Отчий дом. Семейная хроника - Евгений Чириков
Шрифт:
Интервал:
Закладка:
— Кто теперь эту гумагу написал?
— Печать поставлена, значит — тоже документальная…
— Хм!
— Не рукой писана, а по-печатному!
И снова тяжелая задумчивость и вздохи. Так бы оно все правильно написано, а вот касательно царя — в душах большое смятение:
— Да неужели царь все знает и свое согласье дает?.. А что и солдат посылают, и порют мужиков — это верно. Этим слухом вся земля полнится…
Начинаются рассказы о том, кто что слышал про крестьянские бунты. Народная фантазия творит уже легенды:
— В Пензенской, стало быть, губернии — один мужичок рассказывал — всю барскую землю поделили и помещиков не обидели: на каждую душу по семи десятин нарезали… и господам тоже по семи десятин на душу. Трудись во славу Божию, как весь крестьянский мир! Кто пашет, тот и жнет, а не то чтобы сам не трудись, а только аренду взыскивай!
— Разя весь крестьянский народ перепорешь? В три года не перепорешь, а опять и то сказать — всех мужиков пороть, так кто же пахать-то будет?
— Может, царский манихест насчет земли вышел? В Пензе объявили, а у нас спрятали, не объявляют господа народу-то? Жалобу-то вот спрятали же…
— И то может быть!
— Не проворонить бы нам, мужички! Надо уж делать, как весь народ…
— А как узнаешь? Может, эта гумага и объявляет, что подниматься надо… По-печатному она, и печать казенная положена… По всей форме. Попу, что ли, ее показать?
— Ни Боже мой! От попа к уряднику попадет, от урядника — к становому… Окромя того, что выпорют да в острог посадят, ничего не выйдет… Али не слыхал, что тут про царя написано? Помещик, дескать, царь-то!
— Так ведь царю вся Россия принадлежит! Оно и выходит, что помещик…

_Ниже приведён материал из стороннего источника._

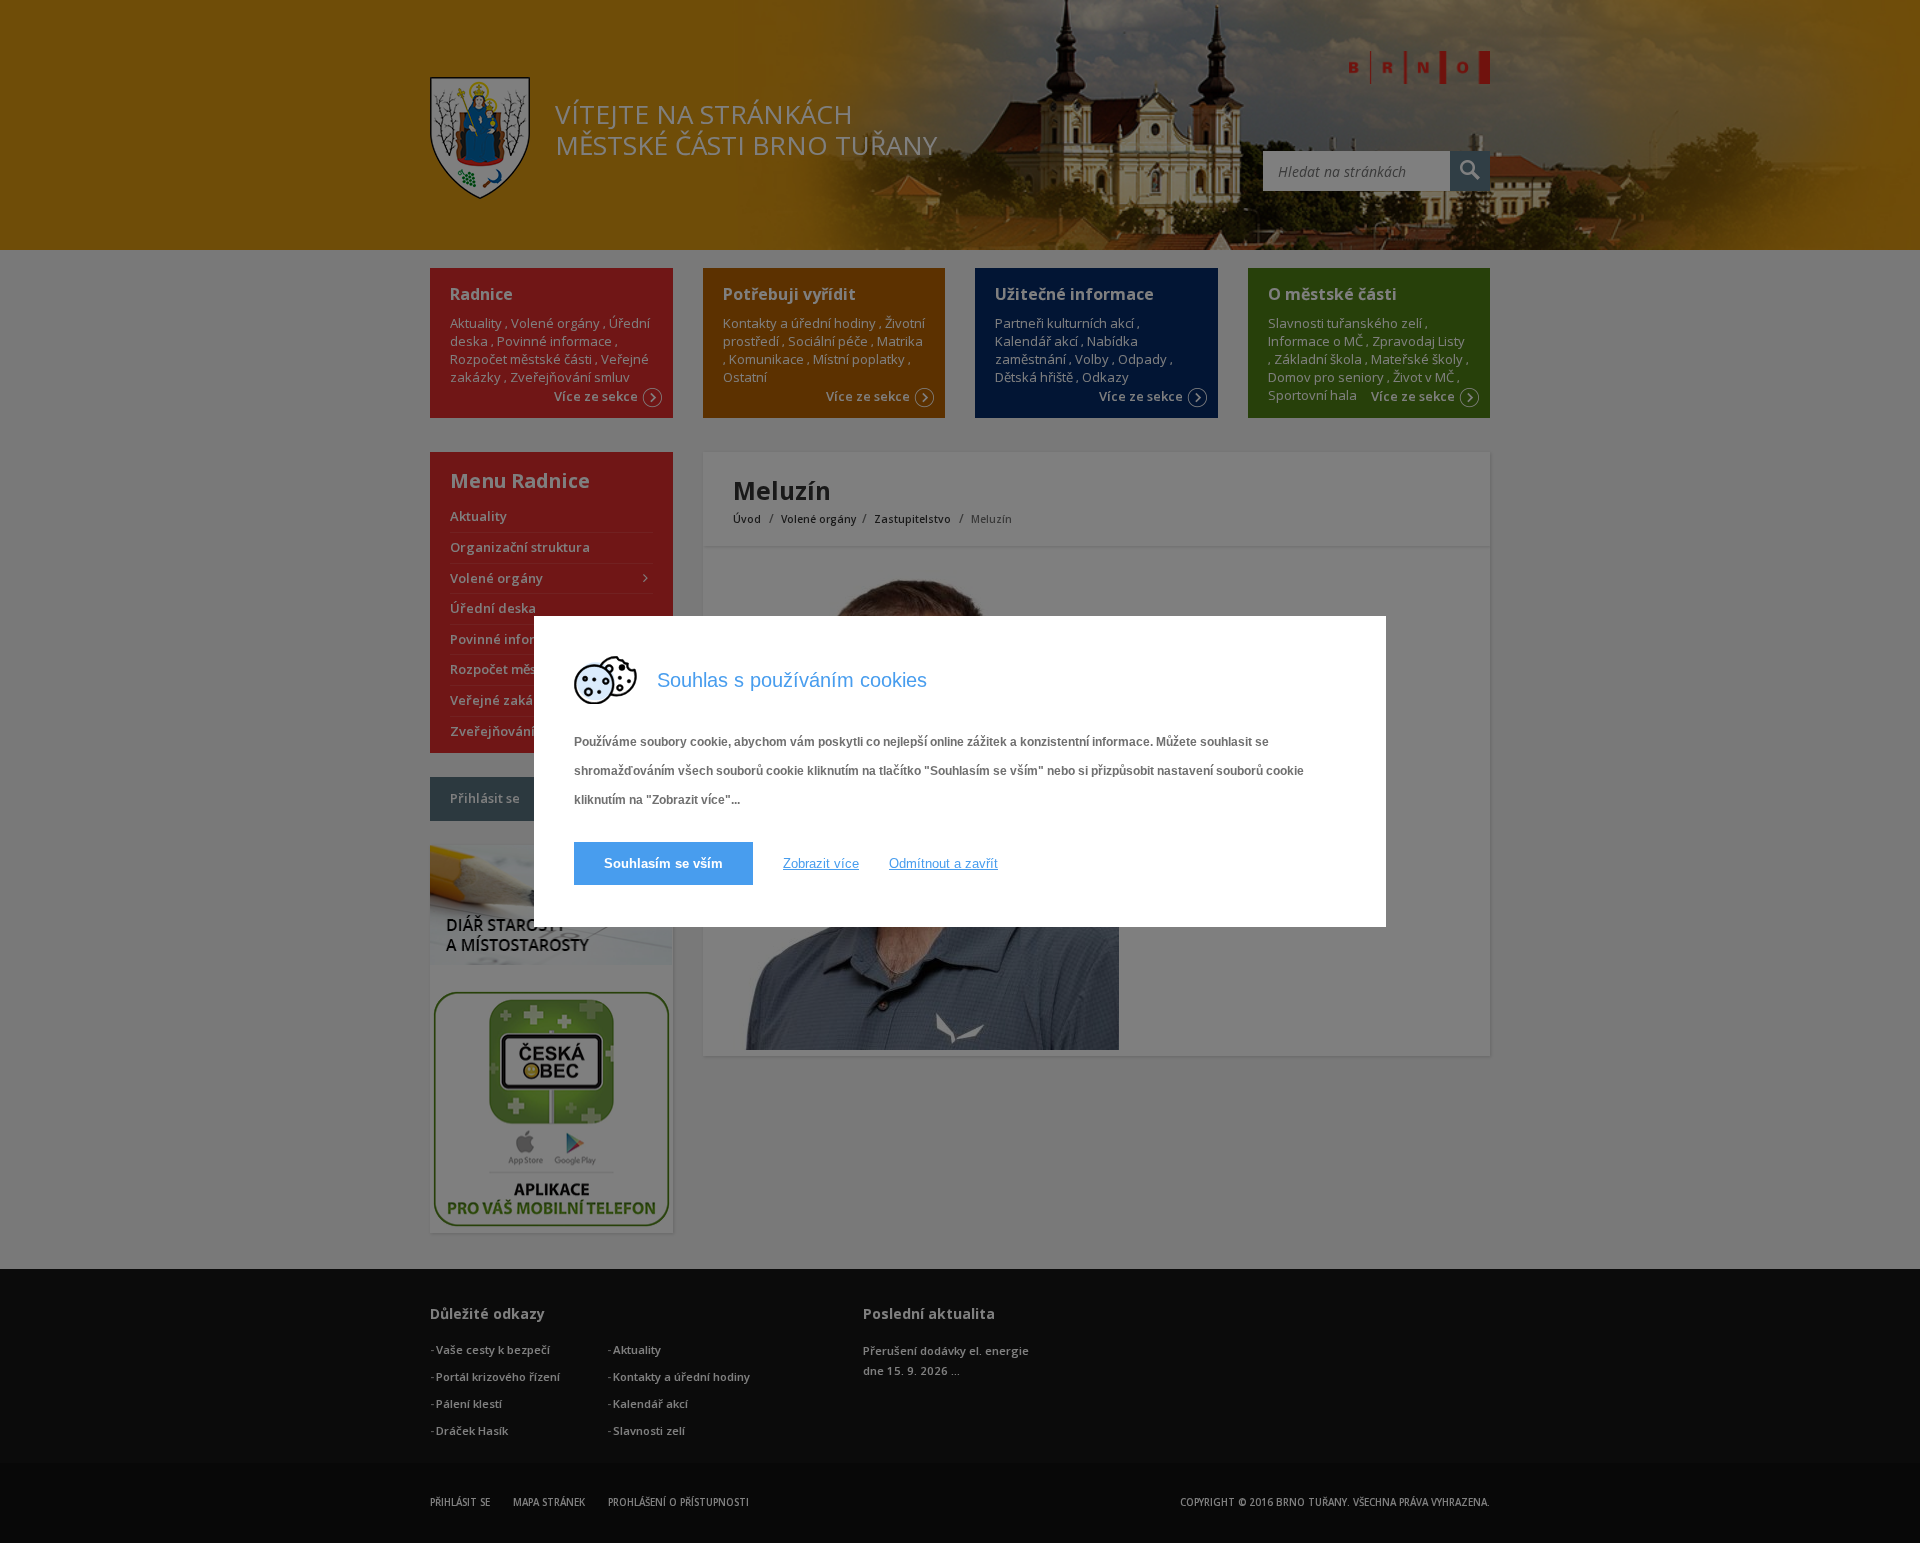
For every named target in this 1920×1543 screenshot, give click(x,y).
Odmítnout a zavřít (943, 863)
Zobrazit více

— Знамо, всей Рассей владелец!
Сорок лет расшатывали в народном мировоззрении мистический ореол царской власти — сперва революционеры, а потом само правительство вместе с революционерами, а вот все еще этот ореол не потух. Потускнел, но не погас. Еще в 1902 году крестьянские бунты в Полтавской губернии творились с помощью царского манифеста, как это было в семидесятых годах прошлого столетия[562]! Сперва в полтавском населении пошел слух, что приехал из Петербурга генерал от самого царя и объявил народу манифест, написанный золотыми буквами. Потом начались волнения и бунты. Однако этот мистический ореол уже заметно падал с каждым годом, чему помогали не только революционеры и мужики, побывавшие на фабриках и там распропагандированные, но и само правительство своей усмирительной политикой именем Государя императора, явно направленной только к благополучию земельного дворянства.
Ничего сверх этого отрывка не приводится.